All of lore.kernel.org
 help / color / mirror / Atom feed
From: Christopher Clark <christopher.w.clark@gmail.com>
To: "Roger Pau Monné" <royger@freebsd.org>
Cc: Stefano Stabellini <sstabellini@kernel.org>,
	Wei Liu <wei.liu2@citrix.com>,
	Ross Philipson <ross.philipson@gmail.com>,
	Konrad Rzeszutek Wilk <konrad.wilk@oracle.com>,
	George Dunlap <George.Dunlap@eu.citrix.com>,
	Andrew Cooper <andrew.cooper3@citrix.com>,
	Jason Andryuk <jandryuk@gmail.com>,
	Ian Jackson <ian.jackson@eu.citrix.com>,
	Julien Grall <julien.grall@arm.com>, Tim Deegan <tim@xen.org>,
	Daniel Smith <dpsmith@apertussolutions.com>,
	Rich Persaud <persaur@gmail.com>,
	Paul Durrant <paul.durrant@citrix.com>,
	Jan Beulich <jbeulich@suse.com>,
	xen-devel <xen-devel@lists.xenproject.org>,
	James McKenzie <james@bromium.com>,
	Eric Chanudet <eric.chanudet@gmail.com>,
	Roger Pau Monne <roger.pau@citrix.com>
Subject: Re: [PATCH v3 09/15] argo: implement the sendv op; evtchn: expose send_guest_global_virq
Date: Wed, 9 Jan 2019 19:09:43 -0800	[thread overview]
Message-ID: <CACMJ4GaAW+V9JFNBP=O7ae_fsnJN-SzZU_t=Ry1rgPDkx4NpXw@mail.gmail.com> (raw)
In-Reply-To: <CAPLaKK4_Uw=g8LtkKhfCG3uTKEiCuJgcp9M_amWgch-N4+zSng@mail.gmail.com>

Thanks for the review, Roger. Replies inline below.

On Wed, Jan 9, 2019 at 10:57 AM Roger Pau Monné <royger@freebsd.org> wrote:
>
>  to.On Mon, Jan 7, 2019 at 8:44 AM Christopher Clark
> <christopher.w.clark@gmail.com> wrote:
> >
> > sendv operation is invoked to perform a synchronous send of buffers
> > contained in iovs to a remote domain's registered ring.
> >
> > diff --git a/xen/common/argo.c b/xen/common/argo.c
> > index 59ce8c4..4548435 100644
> > --- a/xen/common/argo.c
> > +++ b/xen/common/argo.c

> >
> > +static int
> > +memcpy_to_guest_ring(struct argo_ring_info *ring_info, uint32_t offset,
> > +                     const void *src, XEN_GUEST_HANDLE(uint8_t) src_hnd,
> > +                     uint32_t len)
> > +{
> > +    unsigned int mfns_index = offset >> PAGE_SHIFT;
> > +    void *dst;
> > +    int ret;
> > +    unsigned int src_offset = 0;
> > +
> > +    ASSERT(spin_is_locked(&ring_info->lock));
> > +
> > +    offset &= ~PAGE_MASK;
> > +
> > +    if ( (len > XEN_ARGO_MAX_RING_SIZE) || (offset > XEN_ARGO_MAX_RING_SIZE) )
> > +        return -EFAULT;
> > +
> > +    while ( (offset + len) > PAGE_SIZE )
>
> I think you could map the whole ring in contiguous virtual address
> space and then writing to it would be much more easy, you wouldn't
> need to iterate with memcpy or copy_from_guest, take a look at __vmap.
> You could likely map this when the ring gets setup and keep it mapped
> for the lifetime of the ring.

You're right about that, because map_domain_page_global, which the
current code uses, uses vmap itself. I think there's a couple of
reasons why the code has been implemented the iterative way though.
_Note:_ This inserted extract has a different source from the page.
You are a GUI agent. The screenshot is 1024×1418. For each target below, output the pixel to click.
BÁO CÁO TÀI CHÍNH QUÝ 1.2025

The first is that I think ring resize has been a consideration: it's
useful to be able to increase the size of a live and active ring that
is under load without having to tear down the mappings, find a new
virtual address region of the right size and then remap it: you can
just supply some more memory and map those pages onto the end of the
ring, and ensure both sides know about the new ring size. Similarly,
shrinking a quiet ring can be useful.
However, the "gfn race" that you (correctly) pointed out in an earlier
review, and Jan's related request to drop the "revalidate an existing
mapping on ring reregister" motivated removal of a section of the code
involved, and then in v3 of the series, I've actually just blocked
ring resize because it's missing a walk through the pending
notifications to find any that have become untriggerable with the new
ring size when a ring is shrunk and I'd like to defer implementing
that for now. So the ring resize reason is more of a consideration for
a possible later version of Argo than the current one.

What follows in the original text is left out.